▶ **Your instructions**: Nothing should be left out: repeat all the data exactly.

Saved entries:
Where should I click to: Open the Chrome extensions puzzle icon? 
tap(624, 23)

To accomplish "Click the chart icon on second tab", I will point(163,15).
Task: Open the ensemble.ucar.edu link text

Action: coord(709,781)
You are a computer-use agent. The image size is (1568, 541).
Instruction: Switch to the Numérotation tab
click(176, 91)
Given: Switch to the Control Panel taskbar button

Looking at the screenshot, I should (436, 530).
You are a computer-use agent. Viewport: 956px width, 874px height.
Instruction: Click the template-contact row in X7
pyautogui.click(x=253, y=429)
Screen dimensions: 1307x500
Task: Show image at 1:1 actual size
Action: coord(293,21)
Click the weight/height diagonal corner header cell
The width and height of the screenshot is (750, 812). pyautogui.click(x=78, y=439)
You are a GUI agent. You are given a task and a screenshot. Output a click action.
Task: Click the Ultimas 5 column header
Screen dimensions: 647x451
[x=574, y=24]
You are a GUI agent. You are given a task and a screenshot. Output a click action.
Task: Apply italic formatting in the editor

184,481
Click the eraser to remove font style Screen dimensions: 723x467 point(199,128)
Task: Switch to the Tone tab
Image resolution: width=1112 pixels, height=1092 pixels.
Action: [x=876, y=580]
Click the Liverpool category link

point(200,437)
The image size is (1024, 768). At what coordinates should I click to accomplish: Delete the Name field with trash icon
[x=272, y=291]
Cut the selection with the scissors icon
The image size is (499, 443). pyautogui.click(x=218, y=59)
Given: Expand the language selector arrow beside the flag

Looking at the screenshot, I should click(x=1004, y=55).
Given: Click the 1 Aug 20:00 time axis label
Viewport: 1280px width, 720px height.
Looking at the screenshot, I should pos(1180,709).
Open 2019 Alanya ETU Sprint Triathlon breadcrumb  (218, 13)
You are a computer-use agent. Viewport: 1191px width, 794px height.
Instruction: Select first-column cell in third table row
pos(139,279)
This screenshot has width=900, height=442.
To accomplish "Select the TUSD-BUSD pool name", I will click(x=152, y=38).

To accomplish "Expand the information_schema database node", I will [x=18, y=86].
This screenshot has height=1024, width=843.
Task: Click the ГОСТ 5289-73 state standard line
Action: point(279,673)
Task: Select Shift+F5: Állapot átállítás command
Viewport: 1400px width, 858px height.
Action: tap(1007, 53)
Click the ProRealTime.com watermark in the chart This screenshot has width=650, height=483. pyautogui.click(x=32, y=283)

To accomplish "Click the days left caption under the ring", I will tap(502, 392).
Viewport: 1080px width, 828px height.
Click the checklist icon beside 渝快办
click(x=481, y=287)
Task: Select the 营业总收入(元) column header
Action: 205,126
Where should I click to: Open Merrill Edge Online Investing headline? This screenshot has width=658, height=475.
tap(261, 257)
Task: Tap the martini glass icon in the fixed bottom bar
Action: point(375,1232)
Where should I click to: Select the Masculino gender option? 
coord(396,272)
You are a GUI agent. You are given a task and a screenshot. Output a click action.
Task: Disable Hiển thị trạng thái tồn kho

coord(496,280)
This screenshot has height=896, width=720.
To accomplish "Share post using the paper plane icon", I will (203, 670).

▶ **Solution for this problem**:
Where should I click to: Open the Chrome extensions puzzle icon? 
tap(624, 23)

To accomplish "Click the chart icon on second tab", I will point(163,15).
Task: Open the ensemble.ucar.edu link text

Action: coord(709,781)
You are a computer-use agent. The image size is (1568, 541).
Instruction: Switch to the Numérotation tab
click(176, 91)
Given: Switch to the Control Panel taskbar button

Looking at the screenshot, I should (436, 530).
You are a computer-use agent. Viewport: 956px width, 874px height.
Instruction: Click the template-contact row in X7
pyautogui.click(x=253, y=429)
Screen dimensions: 1307x500
Task: Show image at 1:1 actual size
Action: coord(293,21)
Click the weight/height diagonal corner header cell
The width and height of the screenshot is (750, 812). pyautogui.click(x=78, y=439)
You are a GUI agent. You are given a task and a screenshot. Output a click action.
Task: Click the Ultimas 5 column header
Screen dimensions: 647x451
[x=574, y=24]
You are a GUI agent. You are given a task and a screenshot. Output a click action.
Task: Apply italic formatting in the editor

184,481
Click the eraser to remove font style Screen dimensions: 723x467 point(199,128)
Task: Switch to the Tone tab
Image resolution: width=1112 pixels, height=1092 pixels.
Action: [x=876, y=580]
Click the Liverpool category link

point(200,437)
The image size is (1024, 768). At what coordinates should I click to accomplish: Delete the Name field with trash icon
[x=272, y=291]
Cut the selection with the scissors icon
The image size is (499, 443). pyautogui.click(x=218, y=59)
Given: Expand the language selector arrow beside the flag

Looking at the screenshot, I should click(x=1004, y=55).
Given: Click the 1 Aug 20:00 time axis label
Viewport: 1280px width, 720px height.
Looking at the screenshot, I should pos(1180,709).
Open 2019 Alanya ETU Sprint Triathlon breadcrumb  (218, 13)
You are a computer-use agent. Viewport: 1191px width, 794px height.
Instruction: Select first-column cell in third table row
pos(139,279)
This screenshot has width=900, height=442.
To accomplish "Select the TUSD-BUSD pool name", I will click(x=152, y=38).

To accomplish "Expand the information_schema database node", I will [x=18, y=86].
This screenshot has height=1024, width=843.
Task: Click the ГОСТ 5289-73 state standard line
Action: point(279,673)
Task: Select Shift+F5: Állapot átállítás command
Viewport: 1400px width, 858px height.
Action: tap(1007, 53)
Click the ProRealTime.com watermark in the chart This screenshot has width=650, height=483. pyautogui.click(x=32, y=283)

To accomplish "Click the days left caption under the ring", I will tap(502, 392).
Viewport: 1080px width, 828px height.
Click the checklist icon beside 渝快办
click(x=481, y=287)
Task: Select the 营业总收入(元) column header
Action: 205,126
Where should I click to: Open Merrill Edge Online Investing headline? This screenshot has width=658, height=475.
tap(261, 257)
Task: Tap the martini glass icon in the fixed bottom bar
Action: point(375,1232)
Where should I click to: Select the Masculino gender option? 
coord(396,272)
You are a GUI agent. You are given a task and a screenshot. Output a click action.
Task: Disable Hiển thị trạng thái tồn kho

coord(496,280)
This screenshot has height=896, width=720.
To accomplish "Share post using the paper plane icon", I will (203, 670).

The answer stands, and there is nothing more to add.